Your objective:
How would you translate this sentence from the article on Denver's open records audit into Spanish: "Fees and waivers are not consistent across the agencies we reviewed."?

DENVER – Denver leaders need to do more to fully and transparently respond to open records requests from the public, according to a new audit from Denver Auditor Timothy M. O’Brien, CPA.
Our audit examined Denver’s response to records requests compared to other Colorado governments. We found Denver’s process is not as accessible or transparent as it could be.
“Transparency touches every other part of the city’s agenda, whether it’s homelessness, parks, or the COVID-19 response,” Auditor O’Brien said. “The city should be able to — and should make it a priority to — fairly and clearly answer the public’s questions about these and other important issues according to the law.”
We found the city is inconsistent in how it fulfills records requests. It does not have a centralized records request process. As a result, records requests could be misdirected and rerouted, making this process potentially confusing and inefficient.
Generally, “public records” include all documents produced, maintained, or stored by the state or any agency or organization authorized to use public funds.
Deficiencies in Denver’s open records response process hinder the public’s ability to confidently submit requests, and they hinder the city’s ability to comply with state law.
One key focus of the report looks at how some city agencies interact with members of the public who request records. Our audit team found areas of concern from start to finish.
First, the city does not provide as much information or guidance on its website as other Colorado cities and counties about how the public can request records. Other municipalities provide centralized online request forms, a public-facing policy, frequently asked questions, and an agency directory specific to open records.
According to the audit report, without providing much guidance on its open records process, the city leaves the requester largely on their own, with limited options.
Once a request is submitted, we found the city is inconsistent and sometimes late in responding. Fees and waivers are not consistent across the agencies we reviewed.
The Colorado Open Records Act is meant to increase citizens’ access to public records. Under normal circumstances, the law specifies that a request must be fulfilled in a “reasonable” amount of time, generally considered three working days. The state law also allows agencies to charge a fee for research and retrieval. The first hour is always free. The city’s policy sets the maximum hourly rate at $33 after the first hour.

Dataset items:

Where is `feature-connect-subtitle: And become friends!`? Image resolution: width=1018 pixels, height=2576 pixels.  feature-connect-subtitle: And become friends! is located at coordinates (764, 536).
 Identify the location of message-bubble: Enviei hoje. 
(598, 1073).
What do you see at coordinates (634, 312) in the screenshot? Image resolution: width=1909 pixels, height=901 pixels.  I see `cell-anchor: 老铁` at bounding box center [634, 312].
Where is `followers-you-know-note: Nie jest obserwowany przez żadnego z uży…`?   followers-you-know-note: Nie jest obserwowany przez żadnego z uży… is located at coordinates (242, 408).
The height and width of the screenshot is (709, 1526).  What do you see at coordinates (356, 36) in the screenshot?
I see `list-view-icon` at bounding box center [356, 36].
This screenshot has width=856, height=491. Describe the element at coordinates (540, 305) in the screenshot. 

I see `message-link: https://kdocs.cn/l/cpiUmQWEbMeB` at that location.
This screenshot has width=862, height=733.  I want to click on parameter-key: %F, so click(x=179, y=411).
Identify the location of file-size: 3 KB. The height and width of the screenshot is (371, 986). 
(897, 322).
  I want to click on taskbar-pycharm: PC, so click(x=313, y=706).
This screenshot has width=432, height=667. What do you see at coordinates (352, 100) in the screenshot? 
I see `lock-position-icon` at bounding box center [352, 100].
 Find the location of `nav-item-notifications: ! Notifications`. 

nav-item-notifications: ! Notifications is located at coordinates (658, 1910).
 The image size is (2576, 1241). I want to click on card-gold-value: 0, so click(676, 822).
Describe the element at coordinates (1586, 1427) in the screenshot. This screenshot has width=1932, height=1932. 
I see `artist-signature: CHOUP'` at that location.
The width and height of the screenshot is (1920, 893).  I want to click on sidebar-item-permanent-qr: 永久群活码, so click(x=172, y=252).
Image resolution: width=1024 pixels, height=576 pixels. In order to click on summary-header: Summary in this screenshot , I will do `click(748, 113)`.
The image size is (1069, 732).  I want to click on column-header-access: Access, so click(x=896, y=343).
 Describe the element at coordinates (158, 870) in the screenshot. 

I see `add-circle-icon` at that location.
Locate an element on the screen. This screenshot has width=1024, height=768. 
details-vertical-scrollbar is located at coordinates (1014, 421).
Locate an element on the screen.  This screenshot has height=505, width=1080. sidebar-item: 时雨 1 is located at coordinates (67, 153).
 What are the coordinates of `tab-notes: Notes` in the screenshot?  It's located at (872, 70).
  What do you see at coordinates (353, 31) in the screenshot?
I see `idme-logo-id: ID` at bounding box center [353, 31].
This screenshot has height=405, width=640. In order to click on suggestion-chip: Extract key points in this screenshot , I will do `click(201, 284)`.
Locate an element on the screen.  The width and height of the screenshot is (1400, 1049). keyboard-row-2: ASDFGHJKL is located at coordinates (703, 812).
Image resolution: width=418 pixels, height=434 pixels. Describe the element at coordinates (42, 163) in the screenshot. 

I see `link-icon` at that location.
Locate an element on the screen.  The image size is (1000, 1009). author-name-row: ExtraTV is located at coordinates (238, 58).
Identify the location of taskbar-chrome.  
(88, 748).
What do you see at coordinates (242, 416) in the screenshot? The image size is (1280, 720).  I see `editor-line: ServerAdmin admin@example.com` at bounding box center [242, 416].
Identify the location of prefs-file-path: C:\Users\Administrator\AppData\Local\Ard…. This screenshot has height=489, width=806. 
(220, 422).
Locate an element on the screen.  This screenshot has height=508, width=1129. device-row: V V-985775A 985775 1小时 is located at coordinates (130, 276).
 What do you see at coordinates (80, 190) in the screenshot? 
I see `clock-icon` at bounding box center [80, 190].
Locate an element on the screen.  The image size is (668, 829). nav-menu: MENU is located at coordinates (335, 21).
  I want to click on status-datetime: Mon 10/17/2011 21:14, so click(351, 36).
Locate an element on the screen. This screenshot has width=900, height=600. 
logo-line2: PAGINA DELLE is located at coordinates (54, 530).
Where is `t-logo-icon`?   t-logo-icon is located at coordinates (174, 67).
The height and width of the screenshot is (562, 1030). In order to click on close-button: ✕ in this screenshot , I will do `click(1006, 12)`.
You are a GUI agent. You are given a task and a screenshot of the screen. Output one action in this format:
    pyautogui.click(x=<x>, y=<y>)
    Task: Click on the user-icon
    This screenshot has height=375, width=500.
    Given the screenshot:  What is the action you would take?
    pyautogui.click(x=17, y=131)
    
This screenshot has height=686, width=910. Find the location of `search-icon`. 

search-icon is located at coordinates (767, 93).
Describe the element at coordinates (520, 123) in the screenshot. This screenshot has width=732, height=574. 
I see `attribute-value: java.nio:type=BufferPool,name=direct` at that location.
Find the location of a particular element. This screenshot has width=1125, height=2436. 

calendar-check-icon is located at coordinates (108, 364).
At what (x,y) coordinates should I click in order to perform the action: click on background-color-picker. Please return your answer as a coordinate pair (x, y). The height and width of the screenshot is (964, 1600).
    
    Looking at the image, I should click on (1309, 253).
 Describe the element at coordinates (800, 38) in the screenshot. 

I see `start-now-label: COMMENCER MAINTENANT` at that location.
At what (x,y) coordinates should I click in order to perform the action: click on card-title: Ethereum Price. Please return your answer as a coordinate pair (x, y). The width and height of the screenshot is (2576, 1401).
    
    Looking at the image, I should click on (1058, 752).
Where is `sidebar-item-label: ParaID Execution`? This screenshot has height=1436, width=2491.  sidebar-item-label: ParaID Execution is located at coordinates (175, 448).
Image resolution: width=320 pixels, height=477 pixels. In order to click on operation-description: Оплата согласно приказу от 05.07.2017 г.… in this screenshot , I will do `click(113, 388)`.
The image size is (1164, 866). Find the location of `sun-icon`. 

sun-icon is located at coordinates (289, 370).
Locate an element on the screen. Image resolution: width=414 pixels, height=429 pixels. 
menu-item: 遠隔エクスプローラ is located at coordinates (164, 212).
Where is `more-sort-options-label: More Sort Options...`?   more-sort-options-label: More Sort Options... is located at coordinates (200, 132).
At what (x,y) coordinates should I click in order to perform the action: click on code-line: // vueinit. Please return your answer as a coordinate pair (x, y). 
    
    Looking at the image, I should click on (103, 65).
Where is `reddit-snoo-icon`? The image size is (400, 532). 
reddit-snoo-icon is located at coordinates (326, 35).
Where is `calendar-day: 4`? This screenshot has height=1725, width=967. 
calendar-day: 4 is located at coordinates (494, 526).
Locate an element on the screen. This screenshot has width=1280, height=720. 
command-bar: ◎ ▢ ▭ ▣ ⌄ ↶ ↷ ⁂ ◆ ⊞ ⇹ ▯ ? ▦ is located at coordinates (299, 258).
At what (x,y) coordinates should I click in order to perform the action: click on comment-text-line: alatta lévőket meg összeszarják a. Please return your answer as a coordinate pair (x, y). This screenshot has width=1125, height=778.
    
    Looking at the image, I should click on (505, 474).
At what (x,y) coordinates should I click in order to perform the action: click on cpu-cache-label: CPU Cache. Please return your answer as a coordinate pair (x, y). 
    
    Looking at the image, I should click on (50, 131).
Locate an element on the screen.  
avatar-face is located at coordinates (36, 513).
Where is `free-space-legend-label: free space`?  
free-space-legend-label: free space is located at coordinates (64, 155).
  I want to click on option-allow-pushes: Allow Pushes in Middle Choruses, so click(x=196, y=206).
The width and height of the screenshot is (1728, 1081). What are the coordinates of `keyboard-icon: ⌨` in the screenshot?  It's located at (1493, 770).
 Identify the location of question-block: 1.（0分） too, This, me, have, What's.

Your response:
Las tarifas y las exenciones no son uniformes entre las agencias que revisamos.